J'ai perdu tout ce que j'aimais
D'abord, si vous êtes atteint de ce syndrome, si vous présentez le tableau clinique d' Alois vous ne chantez pas ! A la rigueur vous fredonnez, bouche cousue ou a mi-voix!
Ensuite, il n'est pas certain que vous vous souveniez du texte de ce chant qui sonne avec un brin de mélancolie.(Je traîne en souliers bicolores/ Paille et phosphore dans l'eau du port/C'est une mélancolie banale/Vodka orange et Gardénal.)
Et puis souffrant de cette neurodégénérative génétique (1%) ou sporadique qui fait faire un régime drastique de 10% de son poids au cerveau tous les 10 ans (en commençant par grignoter nos hippocampes à mémoire), auriez-vous la conscience, comme avec un faisceau attentif, de perdre tout ce que vous aimiez ?

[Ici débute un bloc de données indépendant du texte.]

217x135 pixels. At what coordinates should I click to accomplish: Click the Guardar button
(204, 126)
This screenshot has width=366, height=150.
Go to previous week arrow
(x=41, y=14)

Cela me rappelle ce débat entre Jean Claude Ameisen et ce philosophe qui estimait qu'il n'y avait plus personne la dedans et que l' identité de sa femme s'était fait la malle, une coquille de noix sans corps calleux dérivant sur l'océan, pavillon noir sur le gaillard d'avant.
Au début Alois est discret, il vient de loin (1906), il entre à pas de loups, il saurait presque montrer patte blanche, les ongles propres et la bobinette tombera.
Aprés, Il y a des moments de lucidité mais si on chante - c'est tout bas- "j'ai perdu tout ce que j'aimais" assis dans un fauteuil à roues au bord du précipice, au point de traiter comme du poisson pourri le meilleur des fils bien-veillant !
La plupart du temps et en avançant dans le processus, colin-maillard sans port, destructeur on se sentirait plus proche d'un Rosset et d'un loin de soi, loin des mots, abîmé dans la dépression, un peu comme chez David Lodge et qu'on ne voudrait plus se lever, planqué dans des thérapies mélancoliques!
"J'ai perdu tout ce que j'aimais" serait plutôt la phrase de la personne seule, autour.
Alois est fort, très fort, à la fin il n'y a plus personne, tout est rongé !
"Avec le temps va tout s'en va" disait Léo !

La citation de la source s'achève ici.